### Exercise:
Pictures are to be dropped. Everything else in the listing gets copied exactly.

### Supplied records:

=== Section Start ===

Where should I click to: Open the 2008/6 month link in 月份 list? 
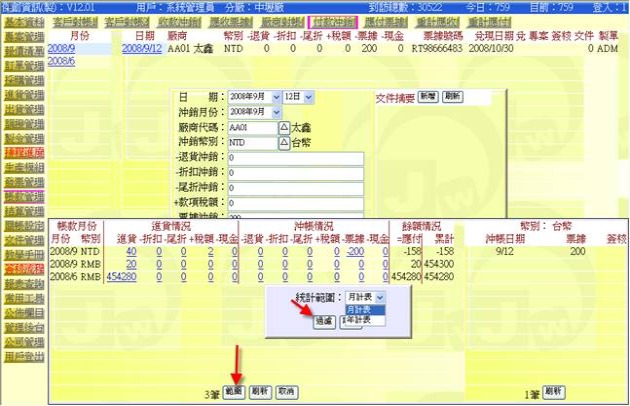pos(61,61)
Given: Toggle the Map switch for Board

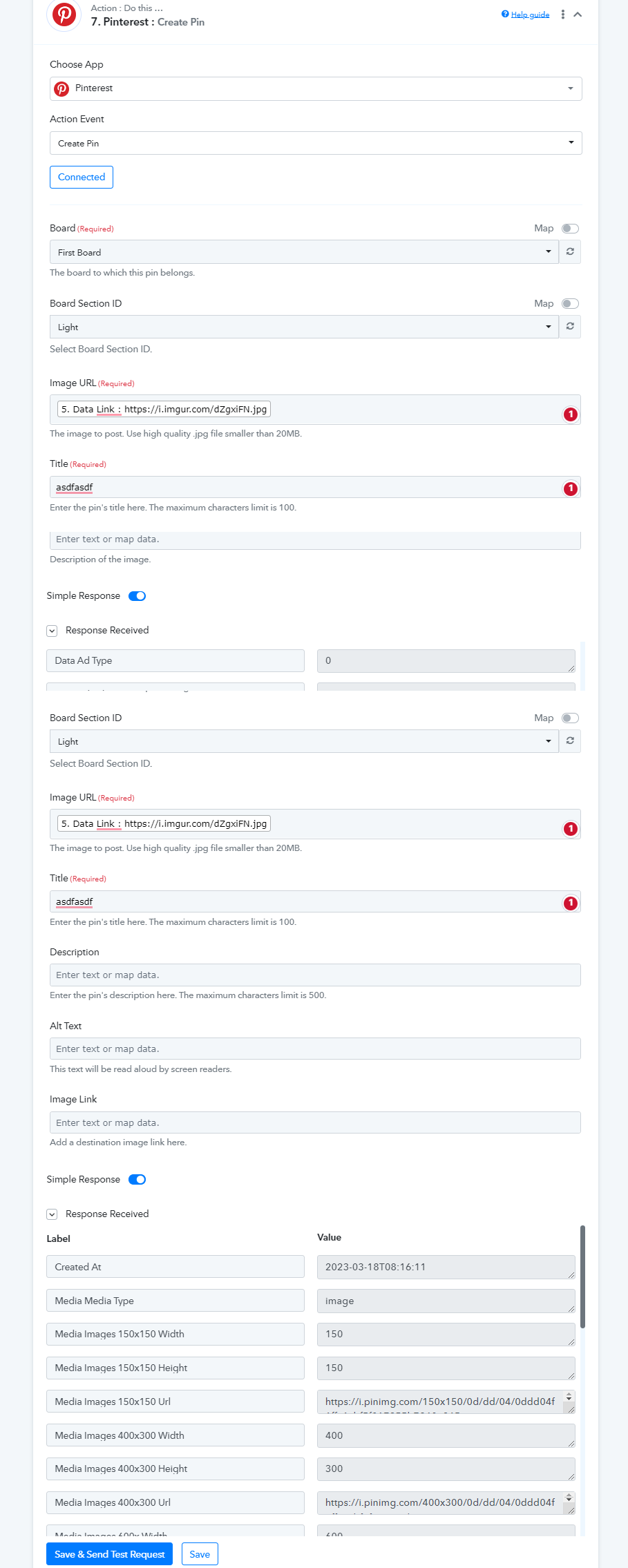Looking at the screenshot, I should 570,229.
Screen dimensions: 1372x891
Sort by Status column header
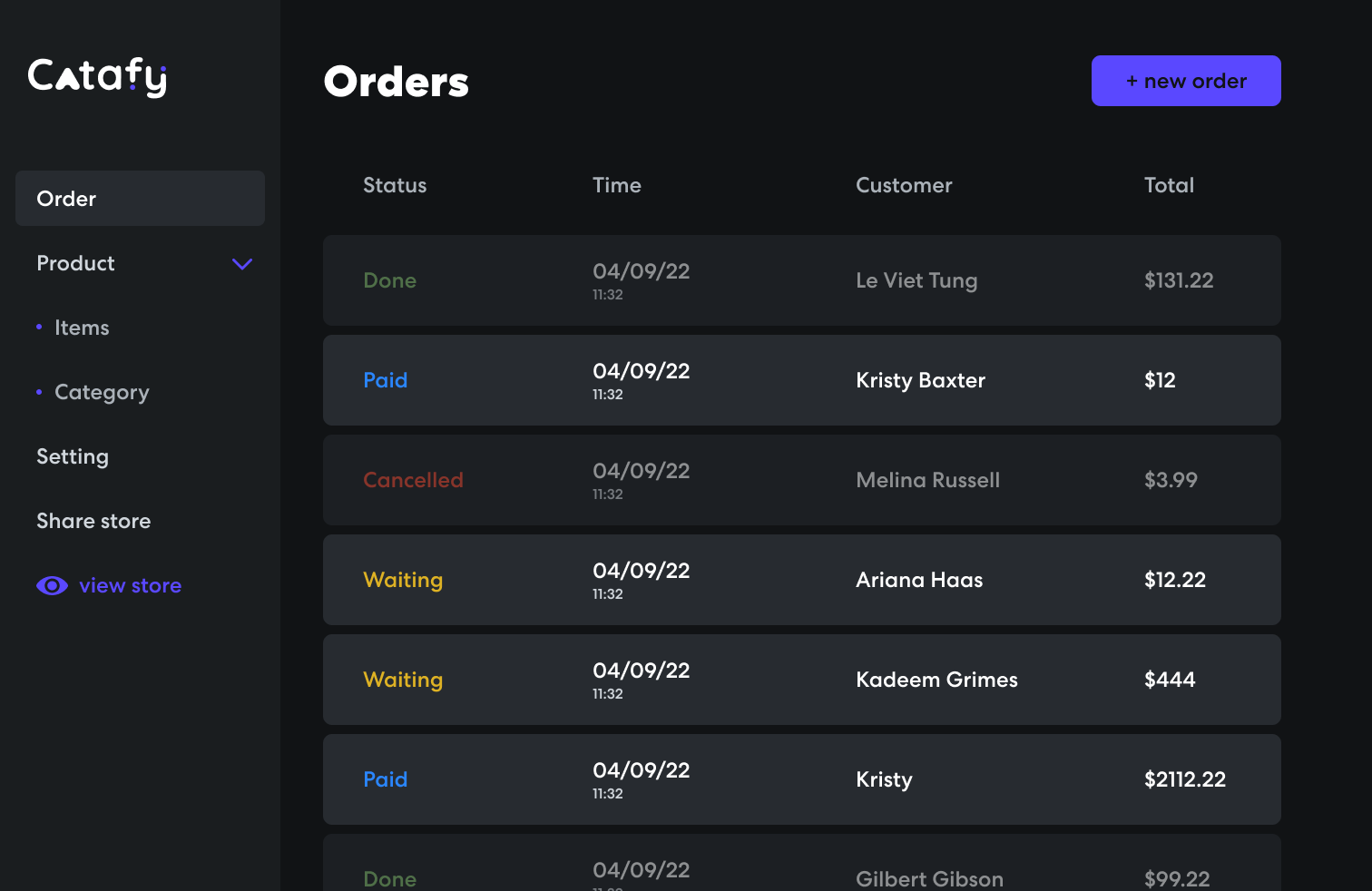395,186
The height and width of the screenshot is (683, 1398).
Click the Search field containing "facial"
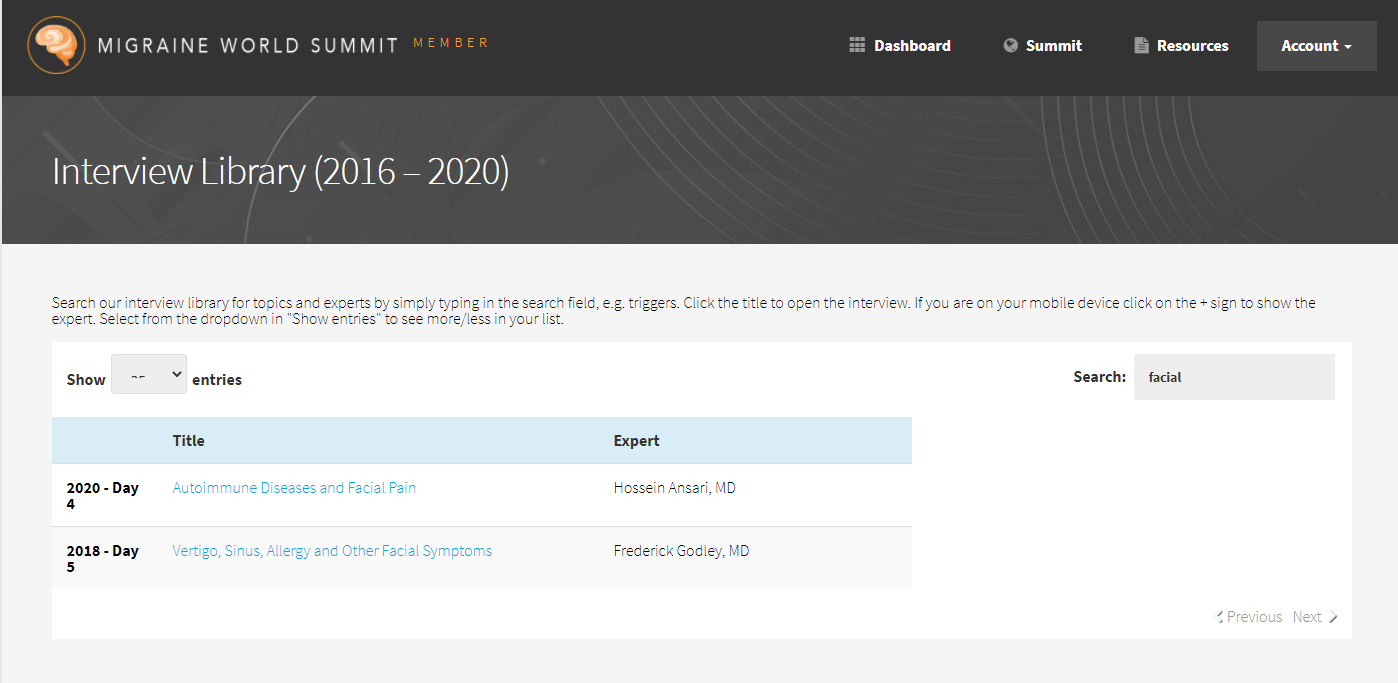[1233, 377]
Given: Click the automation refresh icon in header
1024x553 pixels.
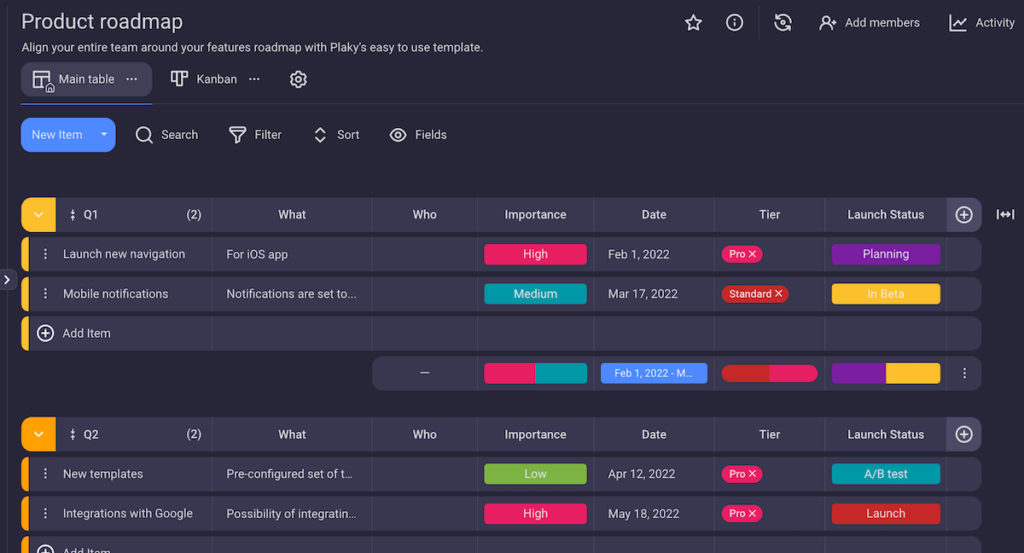Looking at the screenshot, I should [783, 23].
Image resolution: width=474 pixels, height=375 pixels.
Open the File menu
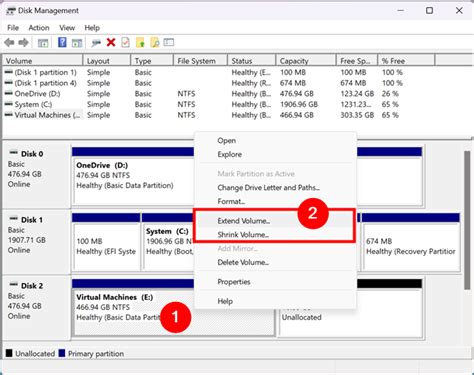click(13, 28)
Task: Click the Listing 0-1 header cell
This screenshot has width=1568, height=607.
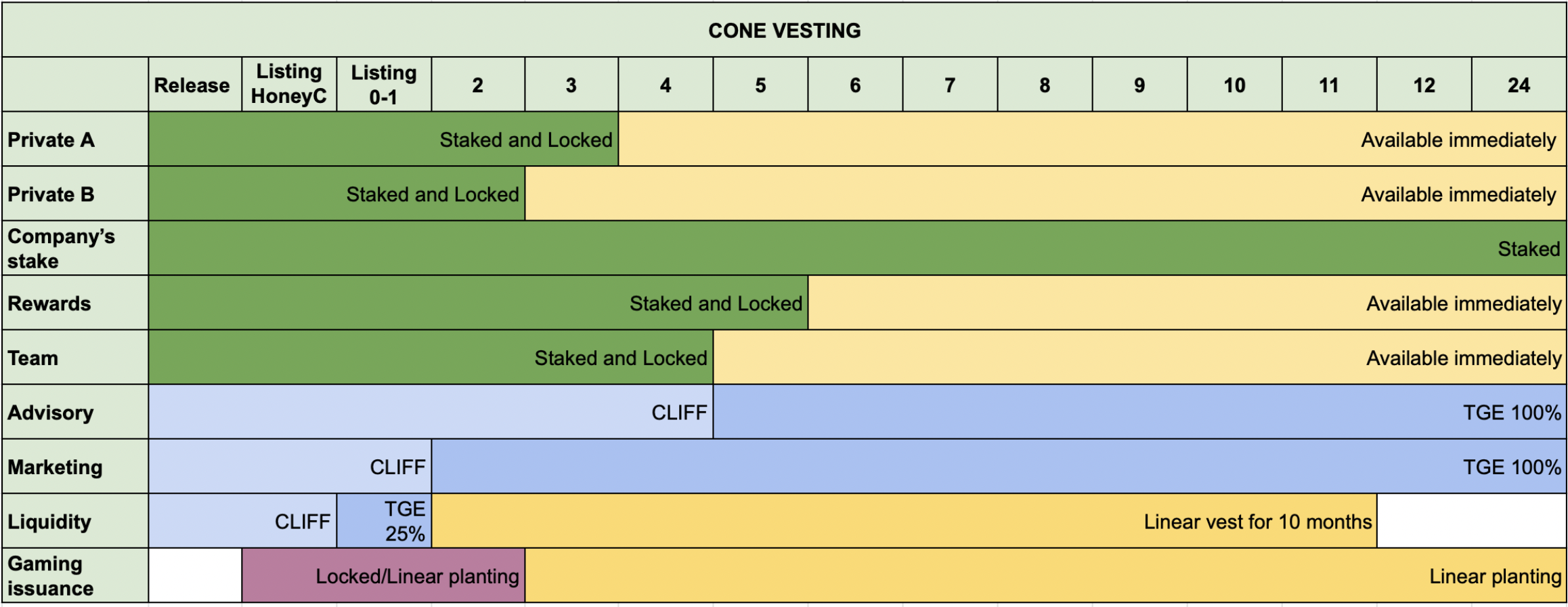Action: 384,85
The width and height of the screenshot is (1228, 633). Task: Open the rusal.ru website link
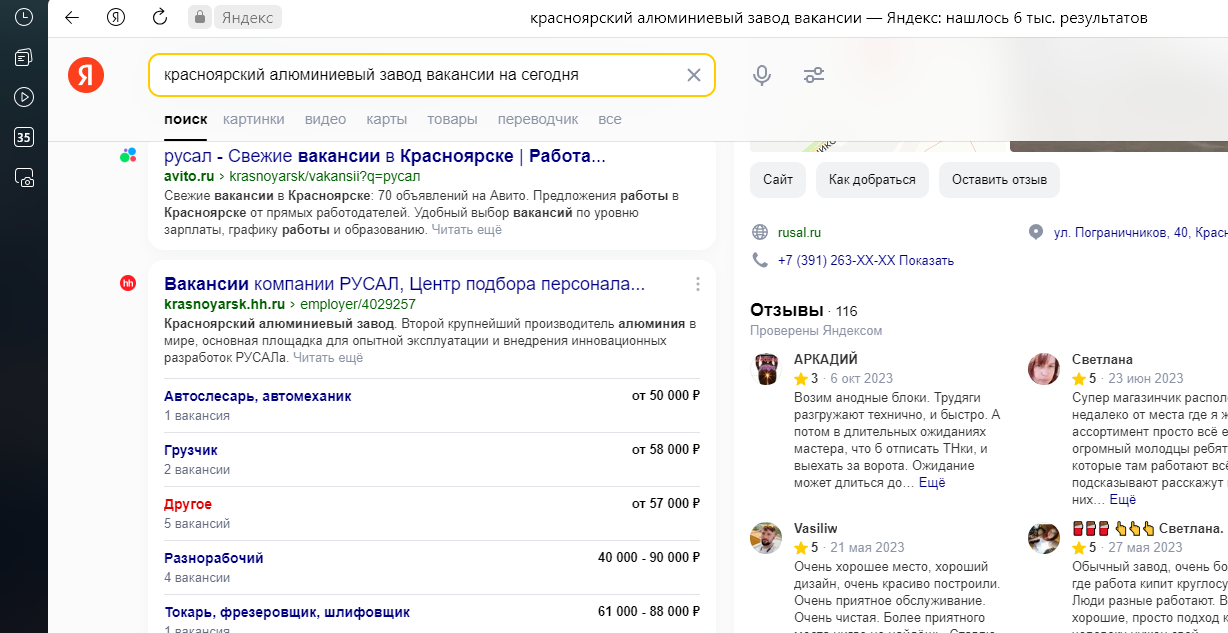coord(797,232)
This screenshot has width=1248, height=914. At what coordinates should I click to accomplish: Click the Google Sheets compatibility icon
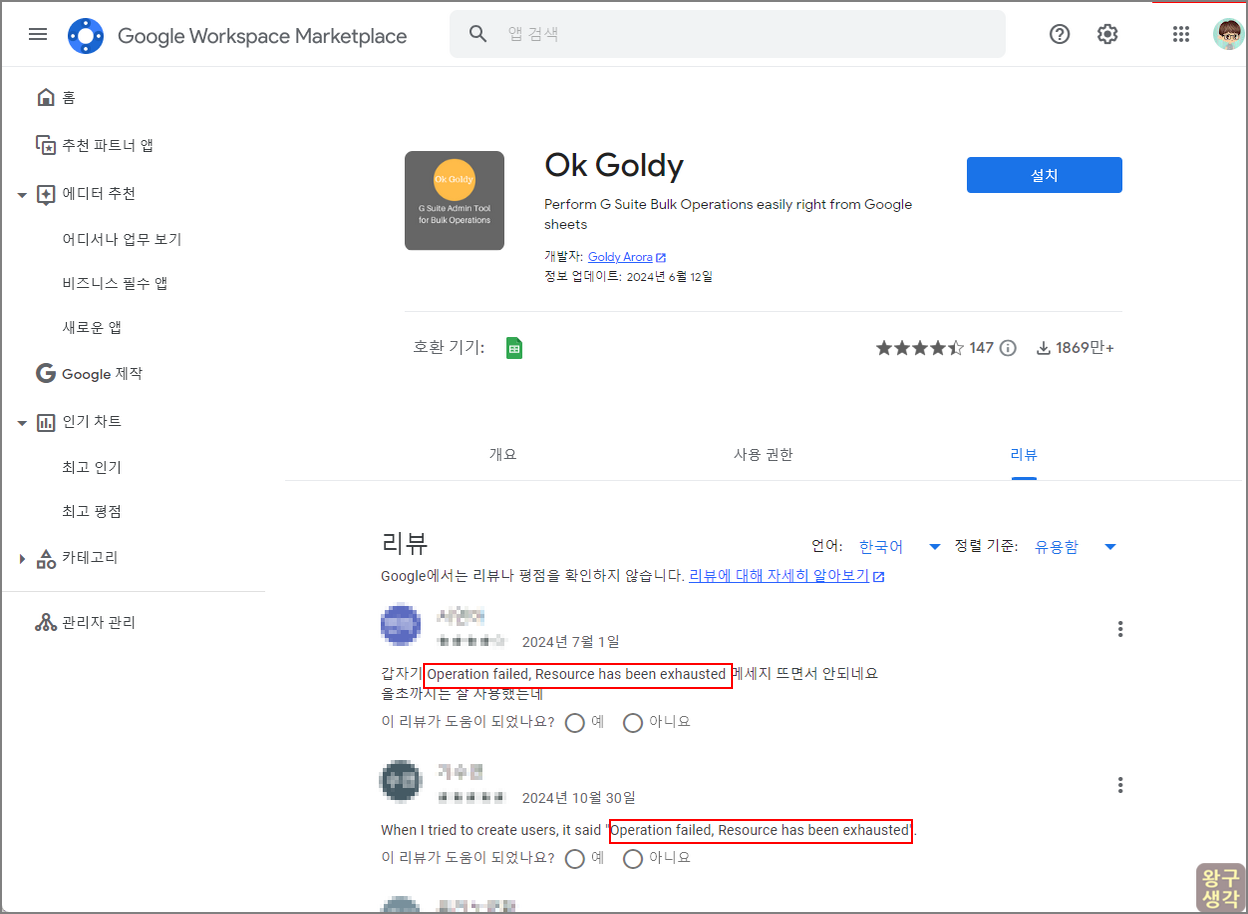point(514,347)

=== Section End ===

### Answer to the problem:
Where should I click to: Open the 2008/6 month link in 月份 list? 
pos(61,61)
Given: Toggle the Map switch for Board

Looking at the screenshot, I should 570,229.
Screen dimensions: 1372x891
Sort by Status column header
395,186
The height and width of the screenshot is (683, 1398).
Click the Search field containing "facial"
[1233, 377]
Given: Click the automation refresh icon in header
1024x553 pixels.
Looking at the screenshot, I should [783, 23].
Image resolution: width=474 pixels, height=375 pixels.
Open the File menu
click(13, 28)
Task: Click the Listing 0-1 header cell
This screenshot has width=1568, height=607.
Action: 384,85
The width and height of the screenshot is (1228, 633). Task: Open the rusal.ru website link
coord(797,232)
This screenshot has width=1248, height=914. At what coordinates should I click to accomplish: Click the Google Sheets compatibility icon
point(514,347)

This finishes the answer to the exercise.